Des pratiques aux conséquences lourdes

Au delà des approches de sensibilisation et du contexte sécuritaire critique, ces pratiques des agents engagés dans la riposte contre la 10ème épidémie d'Ebola au Grand Nord, a été l'une des causes de méfiance et résistance de la population. Méfiance et résistance vécues surtout entre février et mai, période de la grave crise de confiance, ayant aussi coïncidé avec la flambée des cas positifs, faisant momentanément de Butembo, l'épicentre de l'épidémie. 

Sur les 883 cas confirmés à Butembo jusqu'au mercredi 31 juillet dernier, l'on notait 733 décès. 

"La riposte était prévue pour 3 mois, mais nous sommes à plus de 10 mois sans que l'épidémie ne soit stoppée. Les équipes de riposte veulent en faire une profession. Nous ne sommes pas jaloux, mais révoltés, parce que c'est une question de vie des gens. Il faut changer l'équipe mise en place sur base d'un recrutement complaisant. Il faut mettre des compétents qui vont se concentrer à sauver des vies plutôt que de faire du business. A défaut de changer l'équipe, il faut aussi envisager de réduire leurs salaires, pour qu'ils se donnent moins à l'ambiance. Parce que nous avons compris, l'argent, c'est aussi un grand problème dans cette riposte, parce que les gens veulent voir cette urgence perdurer pour amasser des fortunes", conseille Nguru Josias. 
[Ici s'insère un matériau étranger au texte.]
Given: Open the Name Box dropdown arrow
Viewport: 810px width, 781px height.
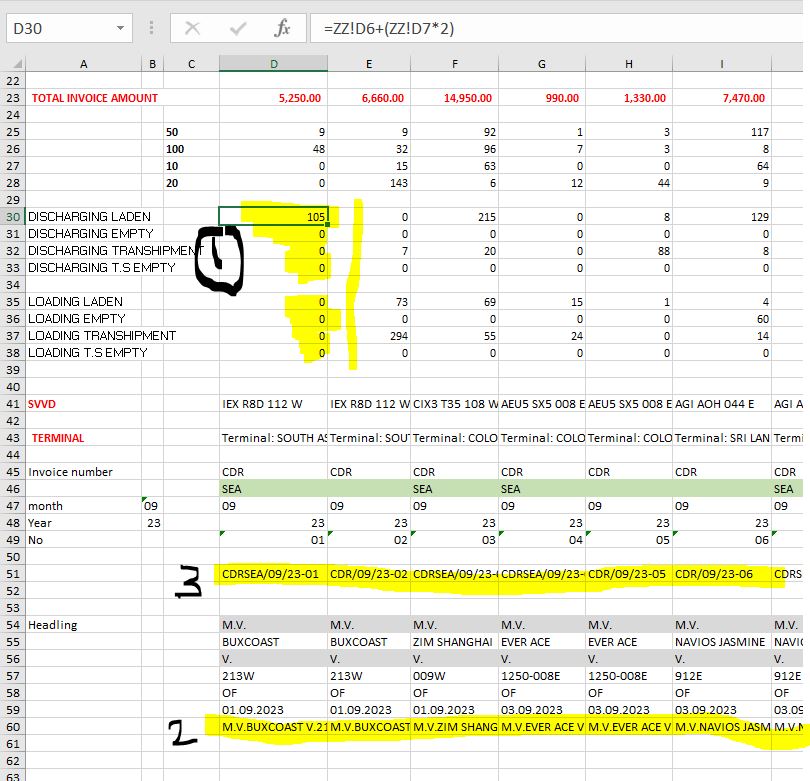Looking at the screenshot, I should pyautogui.click(x=120, y=28).
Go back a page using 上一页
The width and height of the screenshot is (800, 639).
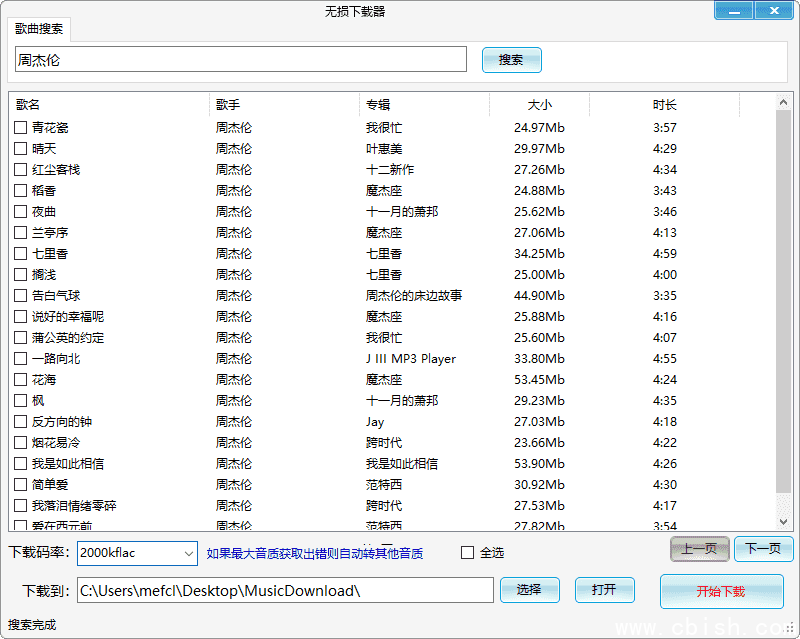[x=700, y=549]
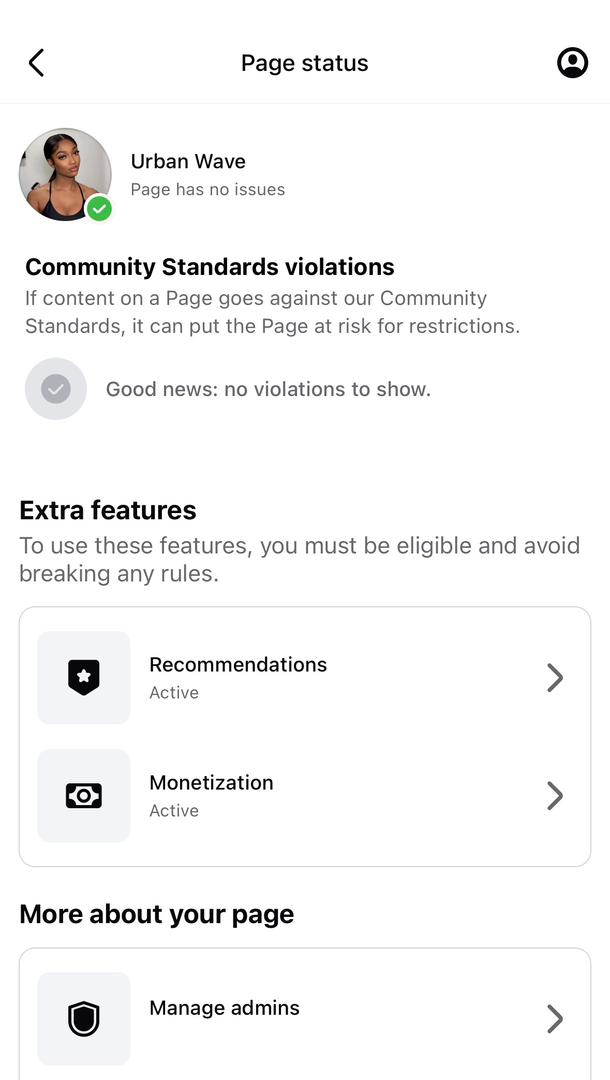Tap the Active status under Monetization
Image resolution: width=610 pixels, height=1080 pixels.
point(174,811)
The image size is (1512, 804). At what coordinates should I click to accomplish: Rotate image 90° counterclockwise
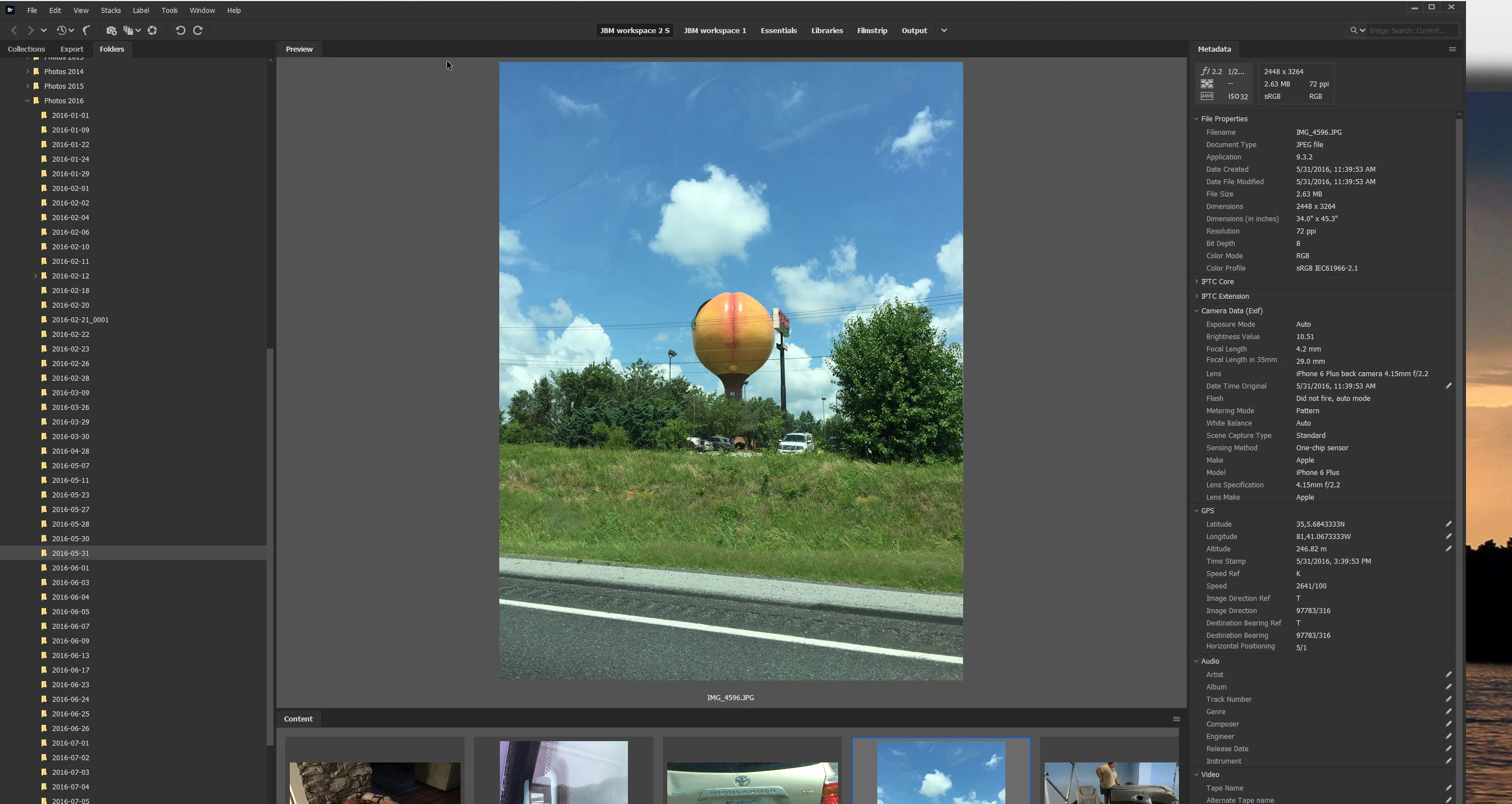coord(180,30)
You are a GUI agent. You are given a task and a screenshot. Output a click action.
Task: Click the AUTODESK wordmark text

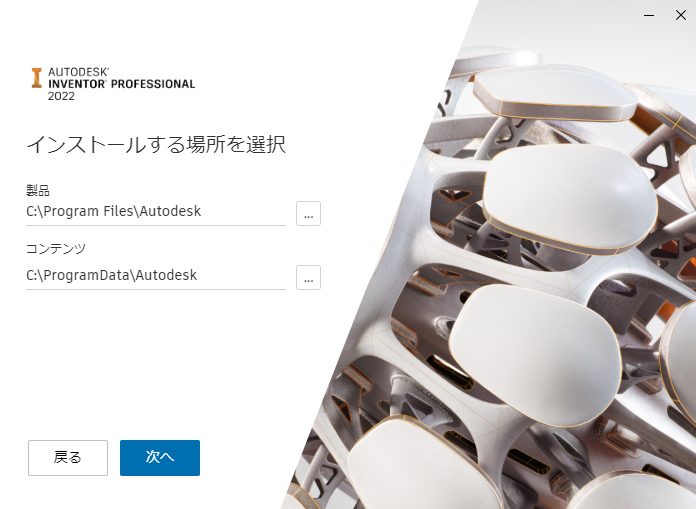click(x=79, y=72)
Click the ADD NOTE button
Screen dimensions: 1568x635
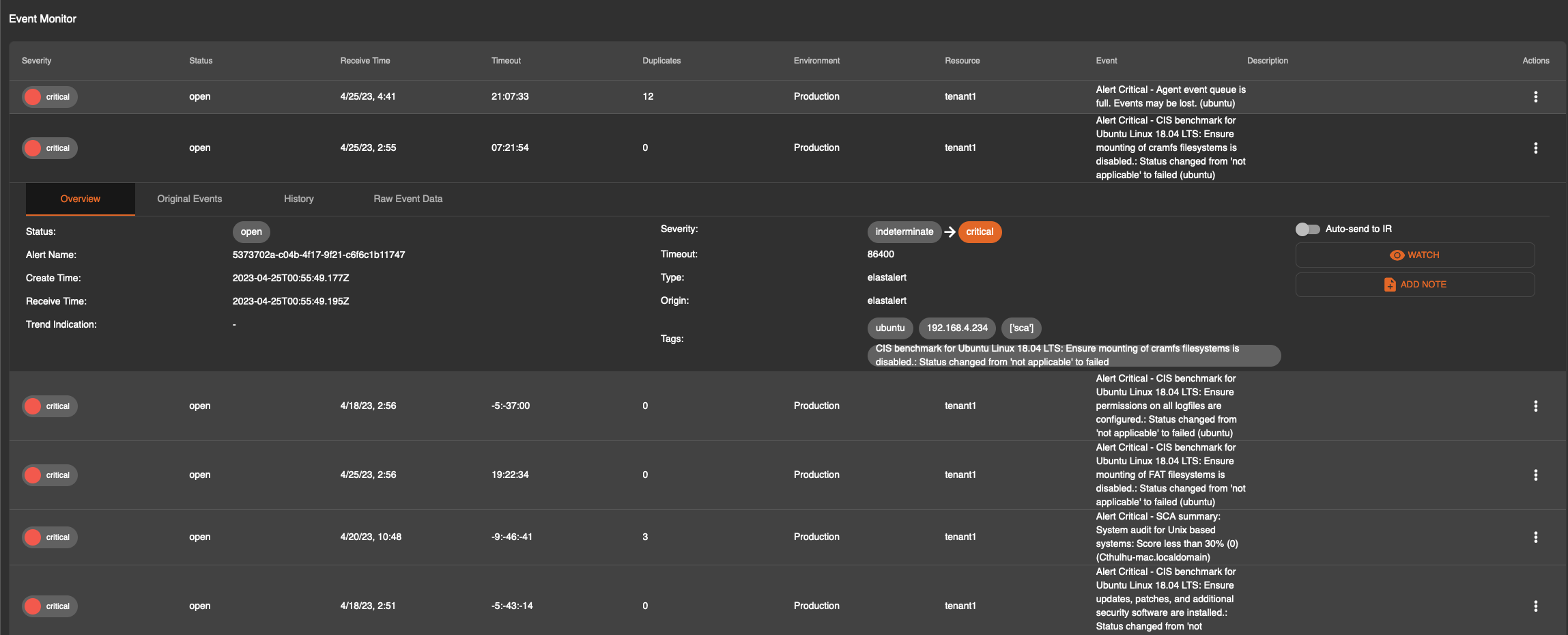[1415, 284]
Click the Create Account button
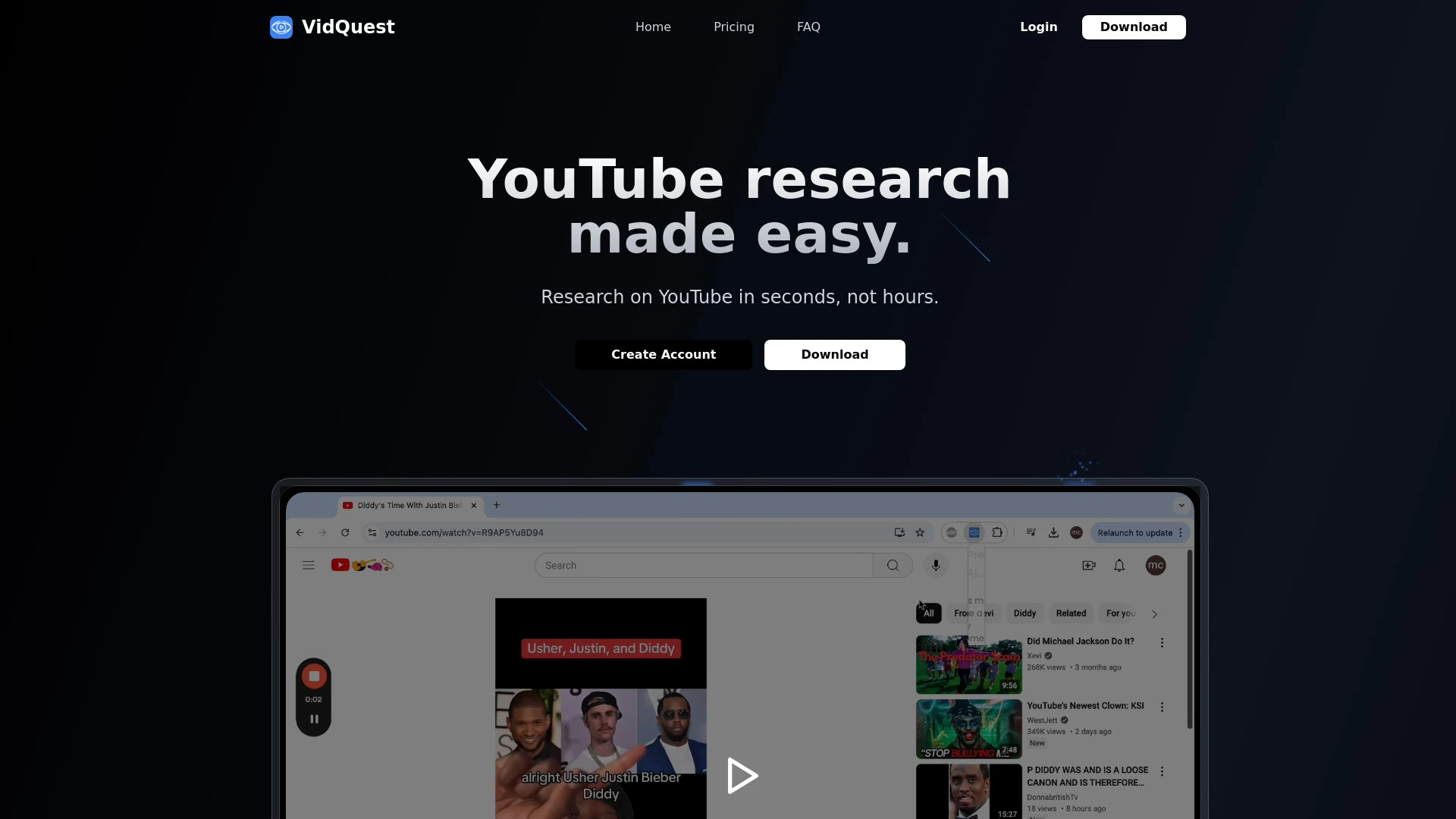1456x819 pixels. pos(663,354)
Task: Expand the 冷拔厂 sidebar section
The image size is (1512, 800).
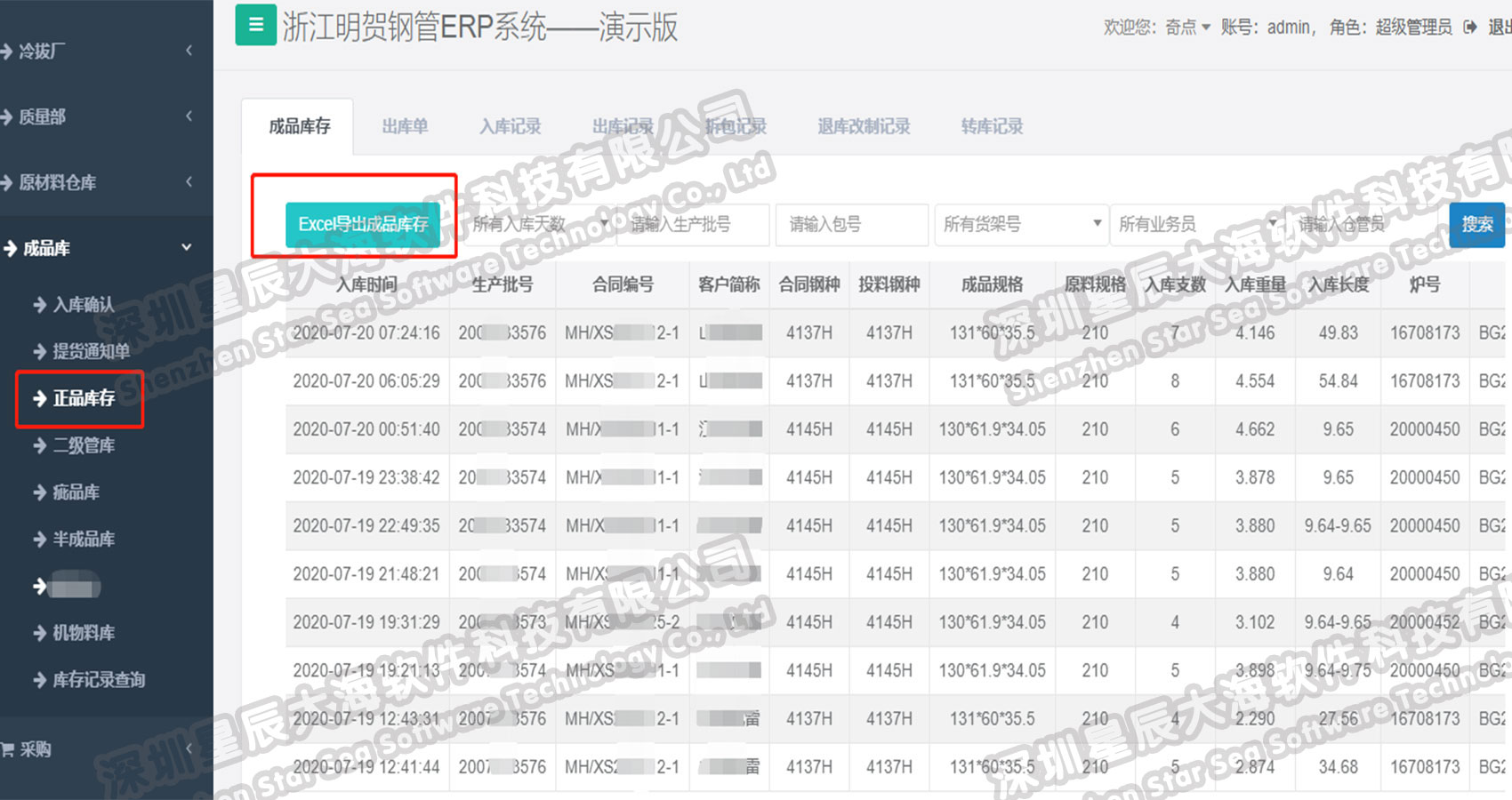Action: tap(106, 52)
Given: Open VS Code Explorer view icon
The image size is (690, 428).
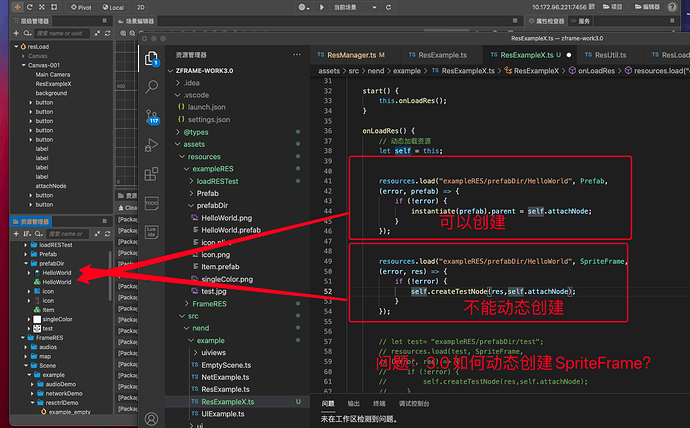Looking at the screenshot, I should click(151, 59).
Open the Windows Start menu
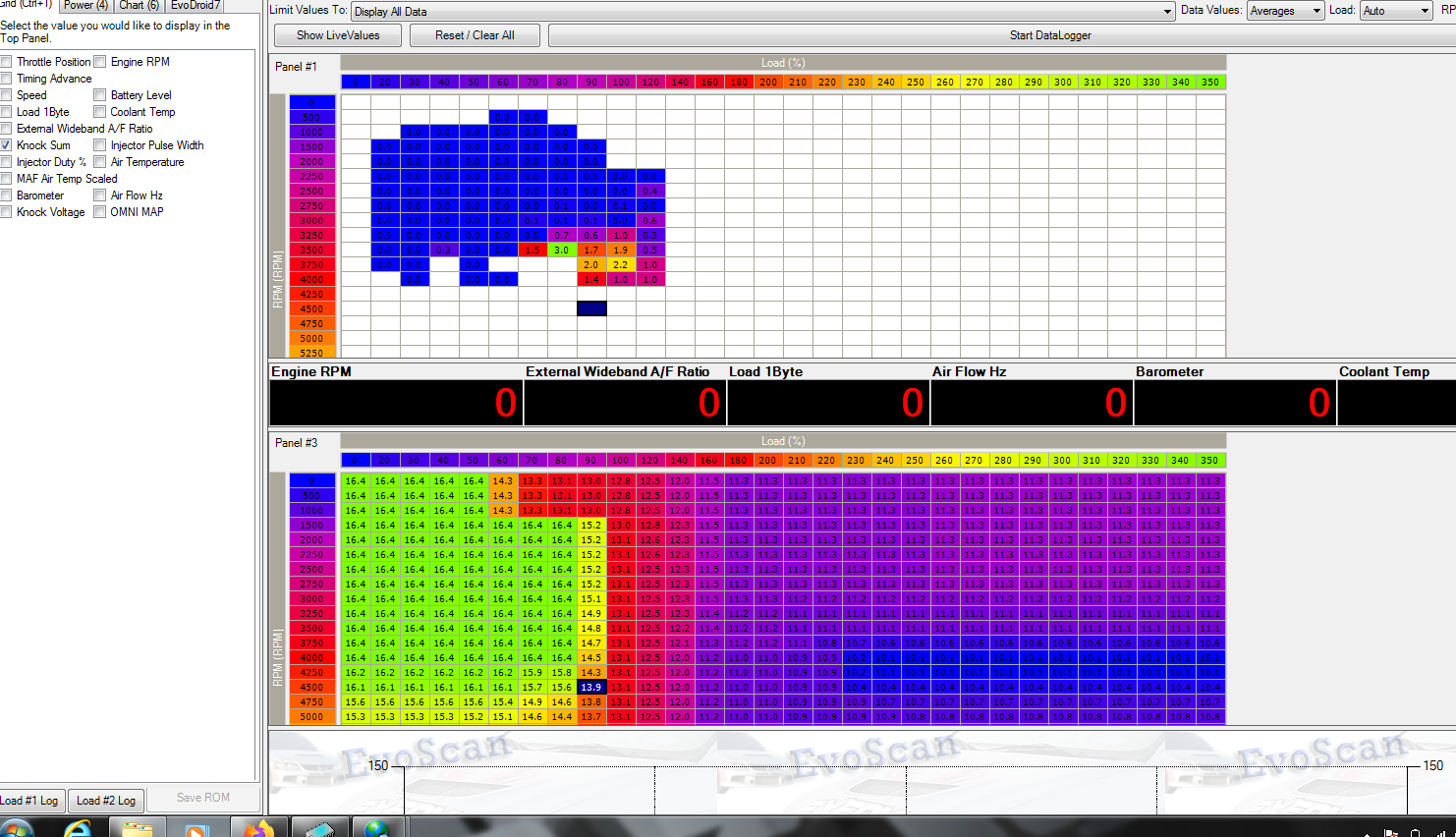 point(18,829)
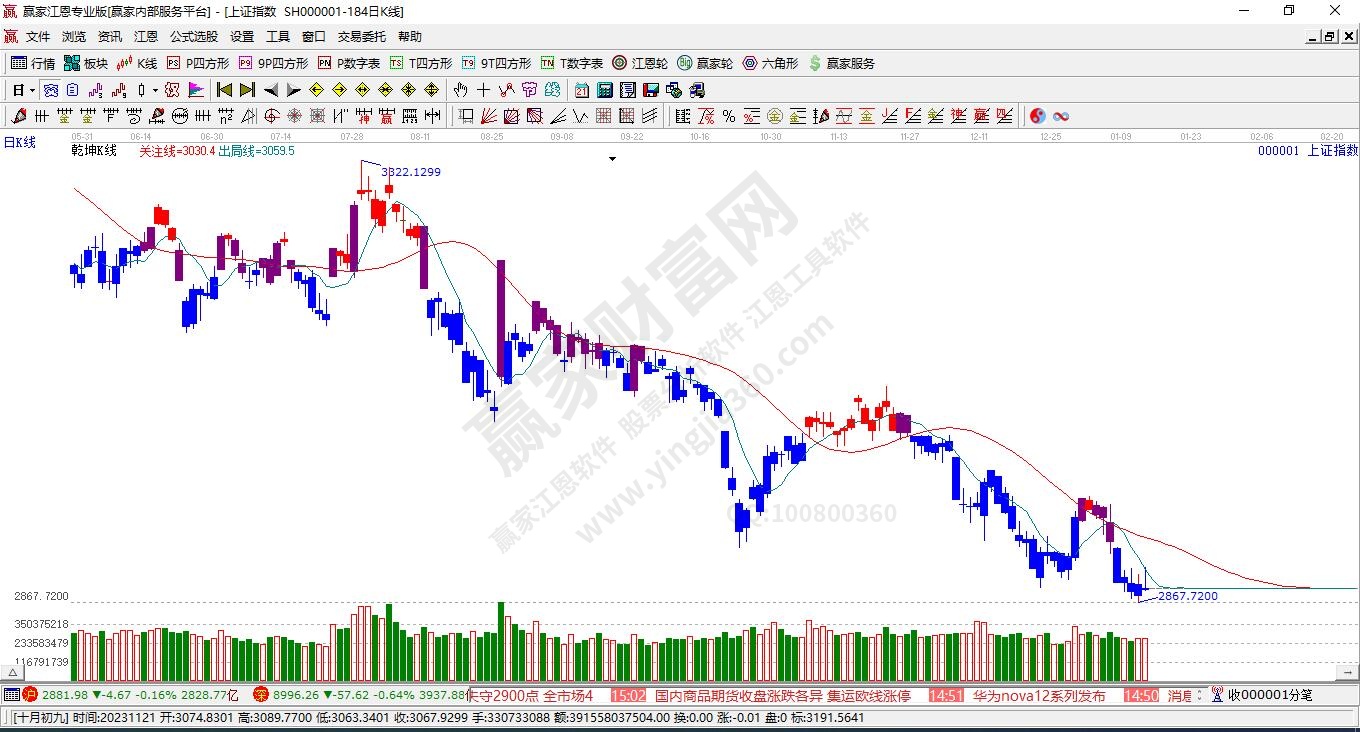Open the 交易委托 menu
Viewport: 1360px width, 732px height.
(x=361, y=37)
"La riposte à cette épidémie était initialement projetée sur 3 mois avec 3 autres mois de surveillance. Atteindre une année veut simplement dire non atteinte de l'objectif. Et justement, la chaîne de transmission n'est pas encore maîtrisée, la prise en charge médicale est déficitaire. Par rapport à cela, une évaluation profonde de la riposte dans tous ses aspects est impérative pour un recadrage de l'approche de lutte et établir les responsabilités de ces contre-performances", recommande le député invalidé Jules Vahikehya, qui a également travaillé dans la riposte comme épidemiologiste.

Déclarée urgence sanitaire de portée mondiale par l'Organisation Mondiale de la Santé (OMS), en juillet denier, cette épidémie devrait faire mobiliser des millions de dollars pour la riposte. À la seule journée du 28 juillet, la Banque Mondiale avait débloqué plus de 300 millions de dollars sous forme de dons et des crédits.  L'Union Européenne (UE) avait, le même jour, débloqué 30 millions d'euros "supplémentaires" pour intensifier les opérations. Les États-Unis avaient, quant à eux, annoncé 38 millions de dollars pour "mettre fin" à l'épidémie.